• _Assignment_
Return only the stretch of the material below that begins with the line containing "Task: Switch to PivotTable view in status bar" and ends with the line containing "Task: Click the previous record arrow icon", exactly; both of those lines belong to it.

• _Listed records_
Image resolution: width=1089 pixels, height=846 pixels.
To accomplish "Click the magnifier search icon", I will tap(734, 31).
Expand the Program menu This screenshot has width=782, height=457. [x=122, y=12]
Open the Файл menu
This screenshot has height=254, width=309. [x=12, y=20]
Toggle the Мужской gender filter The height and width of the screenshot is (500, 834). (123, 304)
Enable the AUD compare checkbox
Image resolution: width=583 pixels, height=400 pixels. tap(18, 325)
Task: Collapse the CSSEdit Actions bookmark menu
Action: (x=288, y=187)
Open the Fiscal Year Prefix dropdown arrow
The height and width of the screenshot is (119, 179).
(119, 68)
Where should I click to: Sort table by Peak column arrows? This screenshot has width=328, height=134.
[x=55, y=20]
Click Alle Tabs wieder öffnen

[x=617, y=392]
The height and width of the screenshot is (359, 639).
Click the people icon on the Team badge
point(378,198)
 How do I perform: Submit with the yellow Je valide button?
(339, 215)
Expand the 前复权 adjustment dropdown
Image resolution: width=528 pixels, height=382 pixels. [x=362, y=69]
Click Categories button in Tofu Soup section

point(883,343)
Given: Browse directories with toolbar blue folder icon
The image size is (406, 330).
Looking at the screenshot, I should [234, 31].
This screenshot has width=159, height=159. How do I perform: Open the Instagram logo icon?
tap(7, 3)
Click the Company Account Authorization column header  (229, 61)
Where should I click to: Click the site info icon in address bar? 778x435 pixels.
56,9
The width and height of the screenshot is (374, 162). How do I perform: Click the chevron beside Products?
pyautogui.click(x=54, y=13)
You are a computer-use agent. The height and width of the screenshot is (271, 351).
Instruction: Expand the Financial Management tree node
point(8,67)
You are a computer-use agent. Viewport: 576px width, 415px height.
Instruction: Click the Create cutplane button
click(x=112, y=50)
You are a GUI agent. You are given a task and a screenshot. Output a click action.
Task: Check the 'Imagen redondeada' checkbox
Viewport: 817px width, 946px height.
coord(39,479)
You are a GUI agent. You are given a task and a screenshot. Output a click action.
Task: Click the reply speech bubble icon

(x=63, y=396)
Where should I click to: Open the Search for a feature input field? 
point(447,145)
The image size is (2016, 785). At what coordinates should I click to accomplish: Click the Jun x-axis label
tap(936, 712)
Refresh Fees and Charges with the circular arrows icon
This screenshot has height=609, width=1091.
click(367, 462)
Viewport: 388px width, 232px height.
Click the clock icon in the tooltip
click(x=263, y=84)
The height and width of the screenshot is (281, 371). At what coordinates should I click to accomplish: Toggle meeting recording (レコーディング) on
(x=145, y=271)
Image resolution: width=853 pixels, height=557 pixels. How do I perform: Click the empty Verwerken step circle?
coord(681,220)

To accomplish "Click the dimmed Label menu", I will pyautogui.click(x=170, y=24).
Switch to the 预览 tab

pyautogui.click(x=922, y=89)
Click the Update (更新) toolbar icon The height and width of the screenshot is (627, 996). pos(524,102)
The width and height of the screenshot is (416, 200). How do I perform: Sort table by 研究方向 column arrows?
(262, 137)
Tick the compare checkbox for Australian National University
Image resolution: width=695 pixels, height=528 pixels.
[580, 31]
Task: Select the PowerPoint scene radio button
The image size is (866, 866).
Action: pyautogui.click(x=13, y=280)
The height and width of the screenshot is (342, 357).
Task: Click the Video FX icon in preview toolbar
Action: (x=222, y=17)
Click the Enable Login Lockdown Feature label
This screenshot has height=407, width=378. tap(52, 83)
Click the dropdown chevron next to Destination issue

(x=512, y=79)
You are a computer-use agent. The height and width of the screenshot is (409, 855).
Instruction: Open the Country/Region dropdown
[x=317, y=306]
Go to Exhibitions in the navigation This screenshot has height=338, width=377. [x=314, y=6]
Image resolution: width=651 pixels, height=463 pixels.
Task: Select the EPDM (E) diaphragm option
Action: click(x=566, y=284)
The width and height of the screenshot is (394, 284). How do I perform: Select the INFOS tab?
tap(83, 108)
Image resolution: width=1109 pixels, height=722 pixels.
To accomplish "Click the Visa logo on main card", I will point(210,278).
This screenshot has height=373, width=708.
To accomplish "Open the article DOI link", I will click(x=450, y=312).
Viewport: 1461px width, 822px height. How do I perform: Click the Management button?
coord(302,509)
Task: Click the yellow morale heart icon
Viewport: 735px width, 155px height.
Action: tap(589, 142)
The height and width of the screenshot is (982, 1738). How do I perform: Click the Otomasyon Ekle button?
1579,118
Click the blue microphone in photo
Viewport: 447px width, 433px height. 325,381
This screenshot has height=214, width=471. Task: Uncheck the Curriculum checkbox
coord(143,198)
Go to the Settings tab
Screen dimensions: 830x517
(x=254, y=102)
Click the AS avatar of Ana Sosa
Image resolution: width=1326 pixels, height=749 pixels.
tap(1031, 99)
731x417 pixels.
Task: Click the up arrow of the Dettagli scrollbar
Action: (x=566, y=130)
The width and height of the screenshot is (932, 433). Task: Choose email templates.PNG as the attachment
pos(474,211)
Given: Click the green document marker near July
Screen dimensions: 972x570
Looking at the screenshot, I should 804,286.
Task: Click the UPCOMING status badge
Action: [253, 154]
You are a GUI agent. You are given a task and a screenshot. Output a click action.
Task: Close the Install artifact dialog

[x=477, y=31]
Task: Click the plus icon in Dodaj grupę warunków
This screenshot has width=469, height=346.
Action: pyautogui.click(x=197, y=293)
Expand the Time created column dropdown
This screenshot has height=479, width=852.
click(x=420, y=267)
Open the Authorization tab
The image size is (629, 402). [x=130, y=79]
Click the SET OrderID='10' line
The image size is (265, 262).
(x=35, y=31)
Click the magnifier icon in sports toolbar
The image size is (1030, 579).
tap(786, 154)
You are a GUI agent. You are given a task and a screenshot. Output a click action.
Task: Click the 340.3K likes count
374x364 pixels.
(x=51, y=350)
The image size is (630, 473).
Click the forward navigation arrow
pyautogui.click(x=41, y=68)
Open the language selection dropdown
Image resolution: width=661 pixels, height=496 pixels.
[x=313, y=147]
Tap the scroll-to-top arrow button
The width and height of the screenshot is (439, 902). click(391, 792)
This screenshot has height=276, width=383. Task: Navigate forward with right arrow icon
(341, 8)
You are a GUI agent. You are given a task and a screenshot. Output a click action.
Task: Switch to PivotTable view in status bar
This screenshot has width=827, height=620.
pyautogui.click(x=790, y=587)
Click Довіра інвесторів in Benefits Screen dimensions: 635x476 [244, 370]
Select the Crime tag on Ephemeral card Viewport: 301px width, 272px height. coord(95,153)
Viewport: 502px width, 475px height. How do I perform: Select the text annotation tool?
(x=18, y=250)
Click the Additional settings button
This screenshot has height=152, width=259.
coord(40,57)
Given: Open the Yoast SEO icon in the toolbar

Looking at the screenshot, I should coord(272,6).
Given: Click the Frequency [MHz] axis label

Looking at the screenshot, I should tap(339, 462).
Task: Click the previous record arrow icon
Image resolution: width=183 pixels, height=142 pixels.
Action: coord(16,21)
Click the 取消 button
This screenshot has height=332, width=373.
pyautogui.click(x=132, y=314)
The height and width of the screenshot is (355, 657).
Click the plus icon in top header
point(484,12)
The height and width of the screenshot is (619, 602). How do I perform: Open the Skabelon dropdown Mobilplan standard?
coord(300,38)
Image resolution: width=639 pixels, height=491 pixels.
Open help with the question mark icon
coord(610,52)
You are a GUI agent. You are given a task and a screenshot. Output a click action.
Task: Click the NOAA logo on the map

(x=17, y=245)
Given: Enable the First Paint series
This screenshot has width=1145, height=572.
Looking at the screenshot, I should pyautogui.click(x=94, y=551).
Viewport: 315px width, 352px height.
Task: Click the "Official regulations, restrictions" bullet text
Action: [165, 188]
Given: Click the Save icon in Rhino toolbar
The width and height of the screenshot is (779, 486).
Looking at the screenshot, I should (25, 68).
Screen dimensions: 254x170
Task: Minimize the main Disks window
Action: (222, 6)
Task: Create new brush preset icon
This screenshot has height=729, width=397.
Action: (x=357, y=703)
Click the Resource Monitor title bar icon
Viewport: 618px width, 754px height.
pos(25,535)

• _Answer section_
Task: Switch to PivotTable view in status bar
This screenshot has width=827, height=620.
pyautogui.click(x=790, y=587)
Click Довіра інвесторів in Benefits Screen dimensions: 635x476 [244, 370]
Select the Crime tag on Ephemeral card Viewport: 301px width, 272px height. coord(95,153)
Viewport: 502px width, 475px height. How do I perform: Select the text annotation tool?
(x=18, y=250)
Click the Additional settings button
This screenshot has height=152, width=259.
coord(40,57)
Given: Open the Yoast SEO icon in the toolbar

Looking at the screenshot, I should coord(272,6).
Given: Click the Frequency [MHz] axis label

Looking at the screenshot, I should tap(339, 462).
Task: Click the previous record arrow icon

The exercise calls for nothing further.